━━━━━ STUDY MATERIAL

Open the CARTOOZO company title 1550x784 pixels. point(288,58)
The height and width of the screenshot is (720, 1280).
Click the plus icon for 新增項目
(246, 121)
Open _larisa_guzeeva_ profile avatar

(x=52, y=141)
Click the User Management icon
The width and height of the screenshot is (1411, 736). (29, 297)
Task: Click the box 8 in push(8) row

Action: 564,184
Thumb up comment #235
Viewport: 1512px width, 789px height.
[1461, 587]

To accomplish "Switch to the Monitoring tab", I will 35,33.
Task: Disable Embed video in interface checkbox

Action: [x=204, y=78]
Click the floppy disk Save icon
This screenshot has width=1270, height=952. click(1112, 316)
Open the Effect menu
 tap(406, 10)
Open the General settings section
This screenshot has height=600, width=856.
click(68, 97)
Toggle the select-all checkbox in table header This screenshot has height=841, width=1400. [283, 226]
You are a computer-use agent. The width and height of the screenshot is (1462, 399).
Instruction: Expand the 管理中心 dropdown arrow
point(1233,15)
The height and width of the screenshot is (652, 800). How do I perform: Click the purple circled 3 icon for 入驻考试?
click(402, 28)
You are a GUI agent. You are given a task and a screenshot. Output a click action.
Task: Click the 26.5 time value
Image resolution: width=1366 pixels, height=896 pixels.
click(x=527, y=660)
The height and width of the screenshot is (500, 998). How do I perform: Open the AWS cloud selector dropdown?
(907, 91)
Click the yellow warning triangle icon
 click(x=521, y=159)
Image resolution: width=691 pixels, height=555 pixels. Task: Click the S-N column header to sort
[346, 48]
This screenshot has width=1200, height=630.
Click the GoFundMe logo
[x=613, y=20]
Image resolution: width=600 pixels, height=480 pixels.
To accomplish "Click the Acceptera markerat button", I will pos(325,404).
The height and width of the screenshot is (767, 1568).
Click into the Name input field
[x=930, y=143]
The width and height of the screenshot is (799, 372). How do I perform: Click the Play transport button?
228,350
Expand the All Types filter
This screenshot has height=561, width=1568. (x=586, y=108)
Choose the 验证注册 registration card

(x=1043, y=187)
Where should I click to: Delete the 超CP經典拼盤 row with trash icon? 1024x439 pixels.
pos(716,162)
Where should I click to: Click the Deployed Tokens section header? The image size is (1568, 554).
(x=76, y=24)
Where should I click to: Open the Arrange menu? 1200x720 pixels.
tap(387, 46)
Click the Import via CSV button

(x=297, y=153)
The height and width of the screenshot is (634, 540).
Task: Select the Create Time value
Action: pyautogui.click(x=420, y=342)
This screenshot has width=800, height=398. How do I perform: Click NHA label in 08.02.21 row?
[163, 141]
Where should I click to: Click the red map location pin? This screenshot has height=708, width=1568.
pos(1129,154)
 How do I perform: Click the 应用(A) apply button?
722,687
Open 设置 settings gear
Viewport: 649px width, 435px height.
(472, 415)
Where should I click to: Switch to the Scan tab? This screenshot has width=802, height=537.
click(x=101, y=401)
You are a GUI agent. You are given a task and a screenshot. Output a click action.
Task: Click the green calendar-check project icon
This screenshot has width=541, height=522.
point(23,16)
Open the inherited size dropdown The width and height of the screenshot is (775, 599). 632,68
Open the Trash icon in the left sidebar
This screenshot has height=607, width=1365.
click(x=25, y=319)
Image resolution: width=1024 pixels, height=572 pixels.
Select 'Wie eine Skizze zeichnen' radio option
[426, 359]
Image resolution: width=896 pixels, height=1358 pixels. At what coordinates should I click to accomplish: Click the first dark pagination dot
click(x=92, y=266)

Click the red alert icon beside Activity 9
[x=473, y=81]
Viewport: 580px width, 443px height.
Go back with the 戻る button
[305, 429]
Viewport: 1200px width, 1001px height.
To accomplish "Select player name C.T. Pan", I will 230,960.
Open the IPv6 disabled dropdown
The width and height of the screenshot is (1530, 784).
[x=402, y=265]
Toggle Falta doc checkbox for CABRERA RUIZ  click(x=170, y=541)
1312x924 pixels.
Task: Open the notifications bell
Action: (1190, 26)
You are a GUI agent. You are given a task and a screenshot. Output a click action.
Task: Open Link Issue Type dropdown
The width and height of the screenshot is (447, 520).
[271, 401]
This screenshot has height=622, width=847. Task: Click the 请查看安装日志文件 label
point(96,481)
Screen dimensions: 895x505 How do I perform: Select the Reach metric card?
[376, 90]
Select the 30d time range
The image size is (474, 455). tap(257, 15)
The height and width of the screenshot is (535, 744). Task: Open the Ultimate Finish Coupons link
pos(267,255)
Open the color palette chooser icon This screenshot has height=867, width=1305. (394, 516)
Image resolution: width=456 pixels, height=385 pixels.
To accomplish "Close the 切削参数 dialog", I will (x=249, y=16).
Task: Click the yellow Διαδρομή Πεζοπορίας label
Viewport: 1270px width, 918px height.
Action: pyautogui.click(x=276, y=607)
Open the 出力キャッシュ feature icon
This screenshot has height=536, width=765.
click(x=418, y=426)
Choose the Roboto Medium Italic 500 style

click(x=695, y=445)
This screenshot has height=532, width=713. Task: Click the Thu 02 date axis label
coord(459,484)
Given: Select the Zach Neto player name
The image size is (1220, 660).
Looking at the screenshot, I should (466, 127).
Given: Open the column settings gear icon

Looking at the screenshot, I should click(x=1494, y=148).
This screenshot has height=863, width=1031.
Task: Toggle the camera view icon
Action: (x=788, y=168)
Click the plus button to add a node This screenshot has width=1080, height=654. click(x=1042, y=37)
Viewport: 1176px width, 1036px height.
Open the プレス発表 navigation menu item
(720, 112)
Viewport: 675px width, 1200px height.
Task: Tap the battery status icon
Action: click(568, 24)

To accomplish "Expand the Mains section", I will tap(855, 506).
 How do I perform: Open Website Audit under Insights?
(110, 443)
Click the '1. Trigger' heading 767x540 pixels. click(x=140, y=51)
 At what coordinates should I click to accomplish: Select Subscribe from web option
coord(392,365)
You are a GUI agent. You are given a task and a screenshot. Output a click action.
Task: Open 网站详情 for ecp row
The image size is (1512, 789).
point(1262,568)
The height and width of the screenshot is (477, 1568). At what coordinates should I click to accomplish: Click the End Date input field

━━━━━━━━━━

• [ASSIGNMENT]
Repeat all the data, every line exactly.

• [WRITTEN RESPONSE]
Open the CARTOOZO company title 1550x784 pixels. point(288,58)
The height and width of the screenshot is (720, 1280).
Click the plus icon for 新增項目
(246, 121)
Open _larisa_guzeeva_ profile avatar

(x=52, y=141)
Click the User Management icon
The width and height of the screenshot is (1411, 736). (29, 297)
Task: Click the box 8 in push(8) row

Action: 564,184
Thumb up comment #235
Viewport: 1512px width, 789px height.
[1461, 587]

To accomplish "Switch to the Monitoring tab", I will 35,33.
Task: Disable Embed video in interface checkbox

Action: [x=204, y=78]
Click the floppy disk Save icon
This screenshot has width=1270, height=952. click(1112, 316)
Open the Effect menu
 tap(406, 10)
Open the General settings section
This screenshot has height=600, width=856.
click(68, 97)
Toggle the select-all checkbox in table header This screenshot has height=841, width=1400. [283, 226]
You are a computer-use agent. The width and height of the screenshot is (1462, 399).
Instruction: Expand the 管理中心 dropdown arrow
point(1233,15)
The height and width of the screenshot is (652, 800). How do I perform: Click the purple circled 3 icon for 入驻考试?
click(402, 28)
You are a GUI agent. You are given a task and a screenshot. Output a click action.
Task: Click the 26.5 time value
Image resolution: width=1366 pixels, height=896 pixels.
click(x=527, y=660)
The height and width of the screenshot is (500, 998). How do I perform: Open the AWS cloud selector dropdown?
(907, 91)
Click the yellow warning triangle icon
 click(x=521, y=159)
Image resolution: width=691 pixels, height=555 pixels. Task: Click the S-N column header to sort
[346, 48]
This screenshot has width=1200, height=630.
Click the GoFundMe logo
[x=613, y=20]
Image resolution: width=600 pixels, height=480 pixels.
To accomplish "Click the Acceptera markerat button", I will pos(325,404).
The height and width of the screenshot is (767, 1568).
Click into the Name input field
[x=930, y=143]
The width and height of the screenshot is (799, 372). How do I perform: Click the Play transport button?
228,350
Expand the All Types filter
This screenshot has height=561, width=1568. (x=586, y=108)
Choose the 验证注册 registration card

(x=1043, y=187)
Where should I click to: Delete the 超CP經典拼盤 row with trash icon? 1024x439 pixels.
pos(716,162)
Where should I click to: Click the Deployed Tokens section header? The image size is (1568, 554).
(x=76, y=24)
Where should I click to: Open the Arrange menu? 1200x720 pixels.
tap(387, 46)
Click the Import via CSV button

(x=297, y=153)
The height and width of the screenshot is (634, 540).
Task: Select the Create Time value
Action: pyautogui.click(x=420, y=342)
This screenshot has width=800, height=398. How do I perform: Click NHA label in 08.02.21 row?
[163, 141]
Where should I click to: Click the red map location pin? This screenshot has height=708, width=1568.
pos(1129,154)
 How do I perform: Click the 应用(A) apply button?
722,687
Open 设置 settings gear
Viewport: 649px width, 435px height.
(472, 415)
Where should I click to: Switch to the Scan tab? This screenshot has width=802, height=537.
click(x=101, y=401)
You are a GUI agent. You are given a task and a screenshot. Output a click action.
Task: Click the green calendar-check project icon
This screenshot has width=541, height=522.
point(23,16)
Open the inherited size dropdown The width and height of the screenshot is (775, 599). 632,68
Open the Trash icon in the left sidebar
This screenshot has height=607, width=1365.
click(x=25, y=319)
Image resolution: width=1024 pixels, height=572 pixels.
Select 'Wie eine Skizze zeichnen' radio option
[426, 359]
Image resolution: width=896 pixels, height=1358 pixels. At what coordinates should I click to accomplish: Click the first dark pagination dot
click(x=92, y=266)

Click the red alert icon beside Activity 9
[x=473, y=81]
Viewport: 580px width, 443px height.
Go back with the 戻る button
[305, 429]
Viewport: 1200px width, 1001px height.
To accomplish "Select player name C.T. Pan", I will 230,960.
Open the IPv6 disabled dropdown
The width and height of the screenshot is (1530, 784).
[x=402, y=265]
Toggle Falta doc checkbox for CABRERA RUIZ  click(x=170, y=541)
1312x924 pixels.
Task: Open the notifications bell
Action: (1190, 26)
You are a GUI agent. You are given a task and a screenshot. Output a click action.
Task: Open Link Issue Type dropdown
The width and height of the screenshot is (447, 520).
[271, 401]
This screenshot has height=622, width=847. Task: Click the 请查看安装日志文件 label
point(96,481)
Screen dimensions: 895x505 How do I perform: Select the Reach metric card?
[376, 90]
Select the 30d time range
The image size is (474, 455). tap(257, 15)
The height and width of the screenshot is (535, 744). Task: Open the Ultimate Finish Coupons link
pos(267,255)
Open the color palette chooser icon This screenshot has height=867, width=1305. (394, 516)
Image resolution: width=456 pixels, height=385 pixels.
To accomplish "Close the 切削参数 dialog", I will (x=249, y=16).
Task: Click the yellow Διαδρομή Πεζοπορίας label
Viewport: 1270px width, 918px height.
Action: pyautogui.click(x=276, y=607)
Open the 出力キャッシュ feature icon
This screenshot has height=536, width=765.
click(x=418, y=426)
Choose the Roboto Medium Italic 500 style

click(x=695, y=445)
This screenshot has height=532, width=713. Task: Click the Thu 02 date axis label
coord(459,484)
Given: Select the Zach Neto player name
The image size is (1220, 660).
Looking at the screenshot, I should (466, 127).
Given: Open the column settings gear icon

Looking at the screenshot, I should click(x=1494, y=148).
This screenshot has height=863, width=1031.
Task: Toggle the camera view icon
Action: (x=788, y=168)
Click the plus button to add a node This screenshot has width=1080, height=654. click(x=1042, y=37)
Viewport: 1176px width, 1036px height.
Open the プレス発表 navigation menu item
(720, 112)
Viewport: 675px width, 1200px height.
Task: Tap the battery status icon
Action: click(568, 24)

To accomplish "Expand the Mains section", I will tap(855, 506).
 How do I perform: Open Website Audit under Insights?
(110, 443)
Click the '1. Trigger' heading 767x540 pixels. click(x=140, y=51)
 At what coordinates should I click to accomplish: Select Subscribe from web option
coord(392,365)
You are a GUI agent. You are given a task and a screenshot. Output a click action.
Task: Open 网站详情 for ecp row
The image size is (1512, 789).
point(1262,568)
The height and width of the screenshot is (477, 1568). At what coordinates should I click to accomplish: Click the End Date input field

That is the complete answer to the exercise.